Ufficiale: Giovanni Floris passerà a La7, contratto da 5 anni

Giovanni Floris (getty images)
Giovanni Floris (getty images)

Il presidente di La7, Urbano Cairo, ha presentato oggi a Milano i palinsesti della sua rete per la prossima stagione, preannuciando una grande quanto attesa novità: “Non era così scontato, oggi è ufficiale: abbiamo siglato un accordo con Floris che da settembre sarà un volto e un conduttore di La7”, precisando che al conduttore sarà assegnata la prima serata del martedì e una striscia quotidiana prima del telegiornale di Mentana.

L’editore, presidente del Torino e di La7, ha proseguito dicendo: “Non scendo in polemica con la Rai, se perdi un carico come Floris c’è amarezza e cerchi responsabilità che poi non sono reali”. “Se Floris ha scelto La7 è perché abbiamo immaginato un rapporto molto lungo di 5 anni e perché quando ho visto che voleva una striscia quotidiana intorno alle 19.40 ho detto ‘benissimo’, anche perché con Mentana si è sempre detto di trovare qualcosa che potesse dare al Tg, che parte dal 3%, un piedistallo più alto”, ha affermato Cairo, spiegando il suo obiettivo: “Se già Mentana arrivava al 7%, se parte già al 4, 5 o 6% potrebbe arrivare all’8, 9 o al 10%, un risultato che si andrebbe a riverberare su tutta la serata”.

L’ “acquisto” del conduttore a La7 ha inoltre riempito un vuoto nel palinsesto del canale: il martedì, secondo Cairo, “era una giornata difficile perché era appannaggio di ‘Ballarò’, oggi abbiamo la fortuna di poter avere Floris con noi ed è un fatto di grandissima importanza”.

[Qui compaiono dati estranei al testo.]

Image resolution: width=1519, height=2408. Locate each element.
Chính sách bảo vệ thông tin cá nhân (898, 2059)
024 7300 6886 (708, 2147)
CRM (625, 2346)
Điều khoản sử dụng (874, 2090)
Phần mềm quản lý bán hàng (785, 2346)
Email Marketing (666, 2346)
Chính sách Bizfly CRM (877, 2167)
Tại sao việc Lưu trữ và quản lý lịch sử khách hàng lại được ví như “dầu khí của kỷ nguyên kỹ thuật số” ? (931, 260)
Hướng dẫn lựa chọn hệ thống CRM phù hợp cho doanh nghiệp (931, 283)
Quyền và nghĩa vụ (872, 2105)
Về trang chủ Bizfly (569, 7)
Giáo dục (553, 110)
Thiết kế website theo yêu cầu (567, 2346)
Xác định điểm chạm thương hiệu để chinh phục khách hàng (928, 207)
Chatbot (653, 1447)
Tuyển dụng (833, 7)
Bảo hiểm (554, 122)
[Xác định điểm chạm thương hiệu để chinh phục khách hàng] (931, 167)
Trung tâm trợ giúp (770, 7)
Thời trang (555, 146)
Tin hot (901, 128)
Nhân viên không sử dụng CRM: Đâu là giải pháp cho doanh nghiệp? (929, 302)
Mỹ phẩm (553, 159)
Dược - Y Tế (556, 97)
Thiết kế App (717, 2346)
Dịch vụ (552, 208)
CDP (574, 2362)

Ancora non si conoscono i dettagli del nuovo programma che da settembre si posizionerà il martedì nella fascia oraria 21.15 – 24, nè di quella che sarà la striscia quotidiana pre-tg, ma è stata confermata la presenza della copertina di Maurizio Crozza e Cairo ha affermato che il presentatore “sta pensando a come presentare un programma innovativo, fresco, sulle notizie che interessi la gente”. Non ancora resa nota la squadra di produzione del format, che potrebbe invece non essere più quella di Ballarò.